Directly past these priests we were driven like cattle, finding ourselves plunged into a vast square gloomy apartment, having an earthen floor, but utterly devoid of either furnishings or ornament. There was another mat-draped opening at the farther side, and in the centre a huge log smouldered, resting upon what bore the appearance of a rudely chipped altar of rock. About this were ranged numerous fancifully painted statues of wood, grotesque and hideous, while a third figure, attired as were the aged priests without, lay prone upon the earth moaning as if in agony. The walls were hung thickly with undressed skins of wild animals, and at the back stood a slightly upraised platform of logs, cut in halves by a narrow passageway leading toward the second curtained door. It was in the midst of this we halted, still under strict surveillance of our brutal guards. These, however, permitted us to sink down exhausted on the hard floor.
CHAPTER XXII
PRISONERS IN THE TEMPLE
A fear of impending danger will not always prove sufficiently strong to prevent yielding to the demands of fatigue. I realized the desperation of our position, feeling no doubt regarding our ultimate fate. I read it plainly in our surroundings, as well as within those vengeful, scowling faces, yet so dulled was every physical sense from excessive weariness that I had passed through much already described like a man in a dream.
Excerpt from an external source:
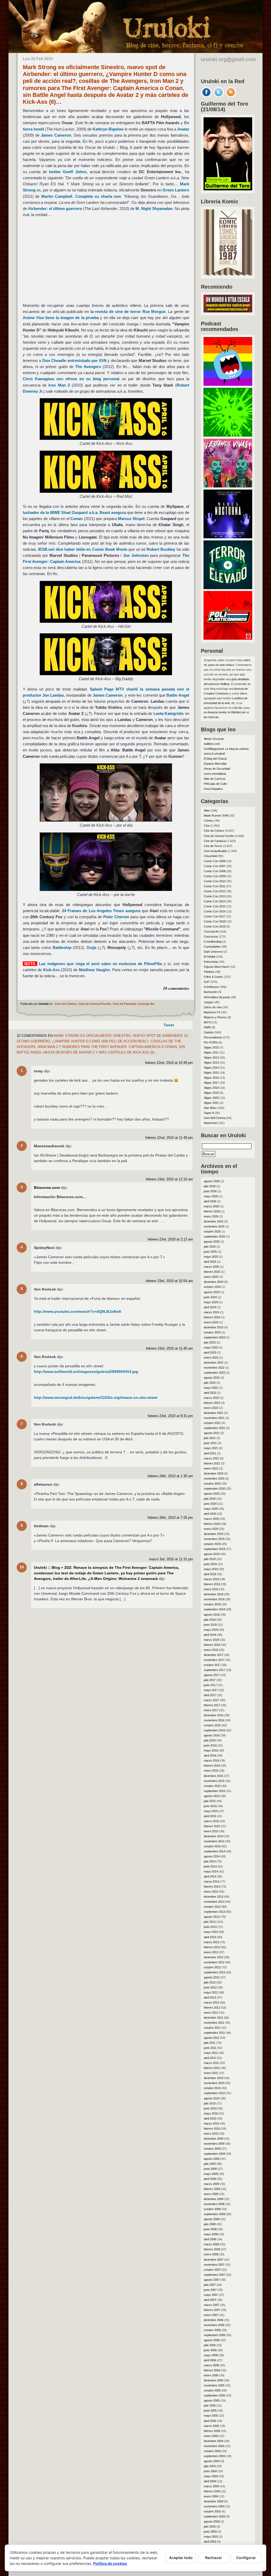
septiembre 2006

The brief repose of the previous night, broken by nervous, superstitious terrors, the anxious effort to escape from the haunted canyon, the hurried labor on our rude defences, the two fierce combats with the savages, my numerous wounds, none dangerous yet weakening me by loss of blood, together with the rapid marching and the difficult climb up the cliff, combined to exhaust my vitality so completely that, the moment we halted within the sacred precincts of this temple, I flung myself full length upon the floor. I remember the sun had already disappeared behind the western heights. I retain some slight memory of a tender hand resting softly on my forehead, of a familiar voice questioning me, yet if I made response, it must have been in the unconsciousness of sleep, as these faint remembrances were my last.